How to Add a Line of Best Fit in Google Sheets

A line of best fit — also called a trendline — is a straight (or curved) line drawn through a scatter plot that represents the general direction of your data. It's a core tool in data analysis, helping you visualize patterns, spot correlations, and make rough predictions based on existing values. Google Sheets supports this natively through its chart editor, and the process is straightforward once you know where to look.

What a Line of Best Fit Actually Does

Before adding one, it's worth understanding what you're drawing. A line of best fit is calculated to minimize the distance between itself and all the plotted data points — specifically, it minimizes the sum of squared differences between each point and the line. This is known as least squares regression.

The result is a line (or curve) that represents the central tendency of your data's relationship. It doesn't connect the dots; it cuts through them in the most statistically representative way possible.

Google Sheets can generate several types of trendlines:

Trendline TypeBest Used When
LinearData follows a roughly straight-line relationship
ExponentialValues grow or decay at an increasing rate
PolynomialData curves with one or more directional changes
LogarithmicGrowth is rapid at first, then levels off
Power seriesData follows a power-law relationship
Moving averageYou want to smooth out short-term fluctuations

Step-by-Step: Adding a Trendline in Google Sheets

1. Set Up Your Data

Your data needs to be in two columns — typically an independent variable (X) in one column and a dependent variable (Y) in another. For example, column A might hold dates or quantities, and column B might hold sales figures or measurements.

2. Create a Chart

  • Highlight your data range
  • Go to Insert → Chart
  • In the Chart Editor, open the Chart type dropdown
  • Select Scatter chart — trendlines work best and most intuitively on scatter plots, though they can also be added to line charts and bar charts

3. Open the Customize Tab

Once your chart is created, click on it to select it, then click the three-dot menu in the top-right corner of the chart and choose Edit chart. In the Chart Editor panel that appears on the right, click the Customize tab.

4. Navigate to Series

Under the Customize tab, click on Series to expand that section. Scroll down and you'll find a Trendline checkbox. Check it. 📈

A default linear trendline will appear on your chart immediately.
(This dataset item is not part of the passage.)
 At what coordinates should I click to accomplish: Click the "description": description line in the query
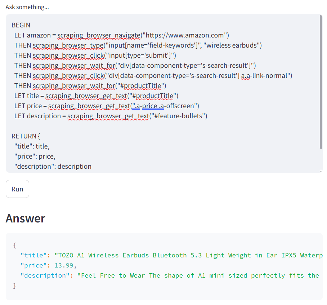(x=53, y=167)
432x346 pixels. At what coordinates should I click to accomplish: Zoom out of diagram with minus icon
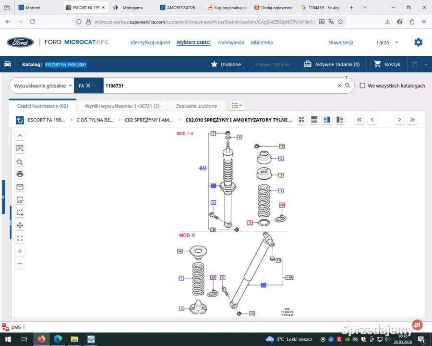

5. Configure the Trendline Options

Once the trendline is enabled, additional options appear:

  • Type — Choose from Linear, Exponential, Polynomial, Logarithmic, Power, or Moving Average
  • Line color and opacity — Adjust to make the trendline visually distinct from your data series
  • Line thickness — Thicker lines are easier to read in presentations
  • Label — You can display the trendline equation or the R² value directly on the chart

The R² value (coefficient of determination) is particularly useful. It ranges from 0 to 1 and tells you how well the trendline fits your data — the closer to 1, the stronger the fit.

Displaying the Equation and R² Value

To show the equation on your chart:

  • In the Series → Trendline section of the Customize tab, find the Label dropdown
  • Select Use Equation to display the formula, or enable the Show R² toggle to display the goodness-of-fit metric

This is useful when you want to use the trendline for forecasting — you can plug X values into the displayed equation to estimate Y values beyond your existing data range.

Using the TREND and FORECAST Functions as Alternatives 🔢

If you need the actual numerical values of a best-fit line — not just a visual — Google Sheets offers built-in functions:

  • =TREND(known_y's, known_x's, new_x's) — Returns predicted Y values based on a linear regression of your existing data
  • =FORECAST(x, known_y's, known_x's) — Returns a single predicted value for a given X
  • =SLOPE(y_range, x_range) and =INTERCEPT(y_range, x_range) — Return the individual components of the linear equation (m and b in y = mx + b)

These functions are valuable when the visual trendline isn't enough and you need numbers to feed into further calculations or separate reports.

Variables That Affect Which Trendline Type Works for You

Not every dataset behaves the same way, and choosing the wrong trendline type can produce a misleading visualization. The variables that matter most include:

  • The nature of your data relationship — Is growth steady, accelerating, or plateauing?
  • The number of data points — Polynomial trendlines with high degree values can overfit small datasets
  • Your purpose — Visualizing a trend for a presentation has different requirements than using the equation for actual prediction
  • Outliers in your data — A single extreme value can significantly skew a linear trendline
  • Whether your data is time-series or categorical — Time-series data often benefits from moving averages rather than regression lines

A linear trendline applied to exponential data will technically appear on the chart but will represent the relationship poorly — and the R² value will confirm that. Conversely, a high-degree polynomial can appear to fit perfectly while being statistically meaningless on small datasets.

Different users working with the same feature will arrive at quite different results depending on their data structure, their analytical goals, and how carefully they match the trendline type to the underlying pattern in their numbers.